[[ LISTED ENTRIES, beginning ]]
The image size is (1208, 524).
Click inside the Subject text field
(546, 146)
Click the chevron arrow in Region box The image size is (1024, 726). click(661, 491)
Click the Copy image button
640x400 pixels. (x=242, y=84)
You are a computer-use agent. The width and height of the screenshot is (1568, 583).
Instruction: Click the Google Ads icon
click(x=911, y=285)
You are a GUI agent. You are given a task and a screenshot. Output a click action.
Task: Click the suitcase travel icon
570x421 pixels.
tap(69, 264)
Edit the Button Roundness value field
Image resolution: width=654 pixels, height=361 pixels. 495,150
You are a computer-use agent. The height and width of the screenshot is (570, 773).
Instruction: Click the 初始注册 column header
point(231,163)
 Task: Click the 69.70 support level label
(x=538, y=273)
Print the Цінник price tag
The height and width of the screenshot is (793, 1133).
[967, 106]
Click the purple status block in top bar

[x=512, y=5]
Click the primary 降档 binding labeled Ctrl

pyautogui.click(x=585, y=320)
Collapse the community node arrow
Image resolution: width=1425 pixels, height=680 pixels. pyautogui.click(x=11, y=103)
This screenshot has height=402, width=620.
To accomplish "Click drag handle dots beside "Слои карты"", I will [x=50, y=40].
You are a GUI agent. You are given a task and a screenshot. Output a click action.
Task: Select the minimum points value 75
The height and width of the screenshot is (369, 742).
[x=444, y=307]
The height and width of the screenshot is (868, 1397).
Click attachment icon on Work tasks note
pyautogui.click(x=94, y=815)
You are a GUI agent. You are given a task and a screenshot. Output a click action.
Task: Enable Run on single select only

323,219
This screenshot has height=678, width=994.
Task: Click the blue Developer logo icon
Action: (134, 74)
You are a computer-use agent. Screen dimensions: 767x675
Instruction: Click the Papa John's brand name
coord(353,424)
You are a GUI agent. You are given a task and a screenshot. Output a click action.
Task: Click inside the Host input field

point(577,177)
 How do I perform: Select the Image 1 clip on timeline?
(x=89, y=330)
[[ LISTED ENTRIES, end ]]
EXERCISE PROMPT:
Could you retype every record above exactly as given?

TASK RESULT:
The image size is (1208, 524).
Click inside the Subject text field
(546, 146)
Click the chevron arrow in Region box The image size is (1024, 726). click(661, 491)
Click the Copy image button
640x400 pixels. (x=242, y=84)
You are a computer-use agent. The width and height of the screenshot is (1568, 583).
Instruction: Click the Google Ads icon
click(x=911, y=285)
You are a GUI agent. You are given a task and a screenshot. Output a click action.
Task: Click the suitcase travel icon
570x421 pixels.
tap(69, 264)
Edit the Button Roundness value field
Image resolution: width=654 pixels, height=361 pixels. 495,150
You are a computer-use agent. The height and width of the screenshot is (570, 773).
Instruction: Click the 初始注册 column header
point(231,163)
 Task: Click the 69.70 support level label
(x=538, y=273)
Print the Цінник price tag
The height and width of the screenshot is (793, 1133).
[967, 106]
Click the purple status block in top bar

[x=512, y=5]
Click the primary 降档 binding labeled Ctrl

pyautogui.click(x=585, y=320)
Collapse the community node arrow
Image resolution: width=1425 pixels, height=680 pixels. pyautogui.click(x=11, y=103)
This screenshot has height=402, width=620.
To accomplish "Click drag handle dots beside "Слои карты"", I will [x=50, y=40].
You are a GUI agent. You are given a task and a screenshot. Output a click action.
Task: Select the minimum points value 75
The height and width of the screenshot is (369, 742).
[x=444, y=307]
The height and width of the screenshot is (868, 1397).
Click attachment icon on Work tasks note
pyautogui.click(x=94, y=815)
You are a GUI agent. You are given a task and a screenshot. Output a click action.
Task: Enable Run on single select only

323,219
This screenshot has height=678, width=994.
Task: Click the blue Developer logo icon
Action: (134, 74)
You are a computer-use agent. Screen dimensions: 767x675
Instruction: Click the Papa John's brand name
coord(353,424)
You are a GUI agent. You are given a task and a screenshot. Output a click action.
Task: Click inside the Host input field

point(577,177)
 How do I perform: Select the Image 1 clip on timeline?
(x=89, y=330)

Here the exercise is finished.